The other kinds, apostasy ab ordine and monachatus, apply to clerics and monks.
Note that in classic Church teaching, apostasy is the most grievous sin, and the most the Church would do to you is refuse to forgive you. Even that punishment was relaxed over time as apostasy was pulled into the circle of sins for which the Church could grant absolution.
Were there temporal as well as spiritual punishments? Certainly, but remember that by and large, the Church can only apply temporal penalties to the Church heirarchy -- priests, bishops, nuns, monks, and so forth. No more salary, no pension -- stuff like that. Punishments for lay people were properly the responsibility of Caesar.
And there were punishments over history. People were killed. But invariably the institutions that were responsible for this sort of thing, most notoriously the Spanish Inquisition, were hardly under Church control, but rather were organs of a secular government, and being used to pursue more political goals than religious ones.
Contrast this medieval situation to this one today:
On Monday, hundreds of clerics, students and others chanting "Death to Christians!" marched through the northern Afghan Mazar-i-Sharif to protest the court's decision Sunday to dismiss the case.
"Abdul Rahman must be killed. Islam demands it," said senior Cleric Faiez Mohammed, from the nearby northern city of Kunduz. "The Christian foreigners occupying Afghanistan are attacking our religion."
Abdul Rahman, of course, is the man at the centre of a case of religious conversion in Afghanistan.
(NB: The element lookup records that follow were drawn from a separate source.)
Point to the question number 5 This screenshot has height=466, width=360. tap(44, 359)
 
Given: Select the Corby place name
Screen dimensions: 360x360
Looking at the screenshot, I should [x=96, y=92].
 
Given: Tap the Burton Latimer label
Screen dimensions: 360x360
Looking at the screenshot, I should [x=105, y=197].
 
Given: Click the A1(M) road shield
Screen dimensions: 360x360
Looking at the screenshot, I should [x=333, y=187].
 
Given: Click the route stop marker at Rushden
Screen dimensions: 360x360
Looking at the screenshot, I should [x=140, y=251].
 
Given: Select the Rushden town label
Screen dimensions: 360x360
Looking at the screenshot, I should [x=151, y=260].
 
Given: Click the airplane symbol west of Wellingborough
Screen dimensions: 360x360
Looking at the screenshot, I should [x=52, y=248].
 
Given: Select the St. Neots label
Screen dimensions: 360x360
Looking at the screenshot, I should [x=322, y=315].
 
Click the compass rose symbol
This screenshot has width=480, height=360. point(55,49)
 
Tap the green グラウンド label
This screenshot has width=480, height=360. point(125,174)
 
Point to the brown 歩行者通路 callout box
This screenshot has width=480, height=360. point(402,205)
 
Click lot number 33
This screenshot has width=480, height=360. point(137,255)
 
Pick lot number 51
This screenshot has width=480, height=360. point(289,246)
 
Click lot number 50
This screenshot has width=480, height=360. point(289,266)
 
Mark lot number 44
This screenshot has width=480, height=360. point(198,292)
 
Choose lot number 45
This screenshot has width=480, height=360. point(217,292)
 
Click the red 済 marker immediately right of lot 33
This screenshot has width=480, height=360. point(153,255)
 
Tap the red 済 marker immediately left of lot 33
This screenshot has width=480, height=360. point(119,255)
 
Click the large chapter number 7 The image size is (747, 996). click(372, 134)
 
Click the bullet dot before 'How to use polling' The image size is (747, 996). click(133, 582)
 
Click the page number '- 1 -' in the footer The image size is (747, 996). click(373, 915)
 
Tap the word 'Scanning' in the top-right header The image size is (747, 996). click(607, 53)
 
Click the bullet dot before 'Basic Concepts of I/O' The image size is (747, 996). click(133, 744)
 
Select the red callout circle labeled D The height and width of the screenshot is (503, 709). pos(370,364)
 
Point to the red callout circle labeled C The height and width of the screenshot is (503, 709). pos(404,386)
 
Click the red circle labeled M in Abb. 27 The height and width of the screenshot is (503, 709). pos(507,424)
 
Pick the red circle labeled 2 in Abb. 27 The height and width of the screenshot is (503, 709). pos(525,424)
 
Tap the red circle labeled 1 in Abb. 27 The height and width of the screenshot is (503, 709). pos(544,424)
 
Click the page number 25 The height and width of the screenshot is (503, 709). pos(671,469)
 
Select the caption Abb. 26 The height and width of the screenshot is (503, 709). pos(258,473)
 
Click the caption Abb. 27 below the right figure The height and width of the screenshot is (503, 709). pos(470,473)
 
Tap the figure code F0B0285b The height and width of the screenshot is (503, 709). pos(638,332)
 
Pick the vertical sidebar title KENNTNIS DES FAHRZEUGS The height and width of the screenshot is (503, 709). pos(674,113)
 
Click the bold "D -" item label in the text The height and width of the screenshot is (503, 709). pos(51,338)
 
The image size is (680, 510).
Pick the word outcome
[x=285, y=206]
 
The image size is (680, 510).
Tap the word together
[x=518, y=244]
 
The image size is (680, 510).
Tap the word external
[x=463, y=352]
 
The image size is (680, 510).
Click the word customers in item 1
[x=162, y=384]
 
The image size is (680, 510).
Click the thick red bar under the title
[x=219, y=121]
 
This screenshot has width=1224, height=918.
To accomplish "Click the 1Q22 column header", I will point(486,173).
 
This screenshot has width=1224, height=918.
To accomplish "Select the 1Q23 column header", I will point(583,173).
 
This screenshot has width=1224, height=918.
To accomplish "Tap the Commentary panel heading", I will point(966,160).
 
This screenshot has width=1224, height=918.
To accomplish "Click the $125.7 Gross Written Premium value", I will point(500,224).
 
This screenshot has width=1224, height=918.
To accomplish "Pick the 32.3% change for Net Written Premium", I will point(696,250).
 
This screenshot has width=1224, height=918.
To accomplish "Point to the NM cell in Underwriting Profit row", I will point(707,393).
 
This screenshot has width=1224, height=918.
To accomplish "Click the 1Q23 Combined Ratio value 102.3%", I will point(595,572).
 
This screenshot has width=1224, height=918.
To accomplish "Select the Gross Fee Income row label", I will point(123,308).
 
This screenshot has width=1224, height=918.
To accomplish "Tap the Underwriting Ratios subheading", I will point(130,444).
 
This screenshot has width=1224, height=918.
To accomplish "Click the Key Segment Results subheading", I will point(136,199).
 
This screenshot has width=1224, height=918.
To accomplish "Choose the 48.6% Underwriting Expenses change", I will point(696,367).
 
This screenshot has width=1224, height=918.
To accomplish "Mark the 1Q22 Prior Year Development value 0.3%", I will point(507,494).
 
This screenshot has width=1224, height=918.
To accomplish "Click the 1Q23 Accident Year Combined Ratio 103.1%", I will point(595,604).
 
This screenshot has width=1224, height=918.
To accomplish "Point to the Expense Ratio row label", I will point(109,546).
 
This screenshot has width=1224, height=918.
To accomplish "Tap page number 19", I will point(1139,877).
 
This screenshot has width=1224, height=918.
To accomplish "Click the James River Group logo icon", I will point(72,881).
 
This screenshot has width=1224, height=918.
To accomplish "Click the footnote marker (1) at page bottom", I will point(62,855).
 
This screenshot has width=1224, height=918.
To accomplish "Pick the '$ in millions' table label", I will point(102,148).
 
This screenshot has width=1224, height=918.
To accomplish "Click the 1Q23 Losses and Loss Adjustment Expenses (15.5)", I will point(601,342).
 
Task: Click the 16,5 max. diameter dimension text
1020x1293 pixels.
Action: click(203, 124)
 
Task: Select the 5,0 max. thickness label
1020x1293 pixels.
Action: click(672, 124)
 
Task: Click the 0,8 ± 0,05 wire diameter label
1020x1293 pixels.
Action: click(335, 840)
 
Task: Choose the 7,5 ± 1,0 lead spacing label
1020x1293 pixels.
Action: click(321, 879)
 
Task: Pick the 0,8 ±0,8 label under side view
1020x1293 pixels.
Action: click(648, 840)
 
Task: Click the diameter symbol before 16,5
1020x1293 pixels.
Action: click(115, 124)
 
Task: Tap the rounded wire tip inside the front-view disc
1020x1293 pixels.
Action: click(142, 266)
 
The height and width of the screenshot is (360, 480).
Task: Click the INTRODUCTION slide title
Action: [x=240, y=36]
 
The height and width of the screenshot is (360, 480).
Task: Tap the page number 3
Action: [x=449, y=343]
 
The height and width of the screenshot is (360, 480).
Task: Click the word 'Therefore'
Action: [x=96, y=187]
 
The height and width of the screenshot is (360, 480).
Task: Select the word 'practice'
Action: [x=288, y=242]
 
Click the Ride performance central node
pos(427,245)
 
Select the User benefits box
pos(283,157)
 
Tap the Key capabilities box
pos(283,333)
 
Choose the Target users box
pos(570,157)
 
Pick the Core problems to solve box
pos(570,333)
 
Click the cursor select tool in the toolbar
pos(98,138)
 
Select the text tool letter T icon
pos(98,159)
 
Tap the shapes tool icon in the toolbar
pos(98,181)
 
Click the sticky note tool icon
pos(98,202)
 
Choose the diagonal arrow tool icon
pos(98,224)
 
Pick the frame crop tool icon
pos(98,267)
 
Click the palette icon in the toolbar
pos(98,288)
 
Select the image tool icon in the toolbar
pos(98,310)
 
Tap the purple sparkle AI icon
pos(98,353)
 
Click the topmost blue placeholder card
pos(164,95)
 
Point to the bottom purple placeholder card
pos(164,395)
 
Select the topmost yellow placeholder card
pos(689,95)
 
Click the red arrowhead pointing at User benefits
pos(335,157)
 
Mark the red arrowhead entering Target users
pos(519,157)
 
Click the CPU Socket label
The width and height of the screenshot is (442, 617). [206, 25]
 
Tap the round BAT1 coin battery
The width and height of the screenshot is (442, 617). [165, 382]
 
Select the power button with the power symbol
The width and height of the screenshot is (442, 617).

Reported by his family for the crime of having a Bible in his possession, he faced state-sanctioned death, but international pressure forced the government of President Hamid Karzai to lift the penalty and release Rahman, on the excuse that Rahman was insane.
However, he now faces the mob.
UN spokesman Adrian Edwards said Rahman has asked for asylum "outside Afghanistan."
"We expect this will be provided by one of the countries interested in a peaceful solution to this case," he said.
No country has yet offered asylum to Rahman, said an official familiar with the case who declined to be named because of its sensitivity.
News now that Italy is offering to take Rahman.
Are Christians attacking Islam? Yes, if you count killing with kindness. Consider just one set of foreigners, Canadians.
Canadian Christians selflessly came to the aid of an Afghan boy ravaged by cancer. One of those Christians was a soldier who is part of contingent of soldiers fighting, and sometimes dying, to help prevent the Taliban from taking over again. Afghanistan is a recipient of vast amounts of Canadian aid, second only to Iraq (see Table K).
I wonder if these ranting clerics ever give a thought to how lucky they are that their nonsense is tolerated. Christians insist that God is patient and tolerant, even of those who reject Him, while Muslims seem to believe that Allah is unforgiving and eager to extract payment for any slight. The one thing these Muslims can't afford is to win this argument. Should the moment ever come when Christians decide that the Christian view is wrong and that the Muslims are right about how God wants His people to behave, with the technology at our disposal, Christians would wipe these Muslims mobs out in moments for having insulted the Christian God.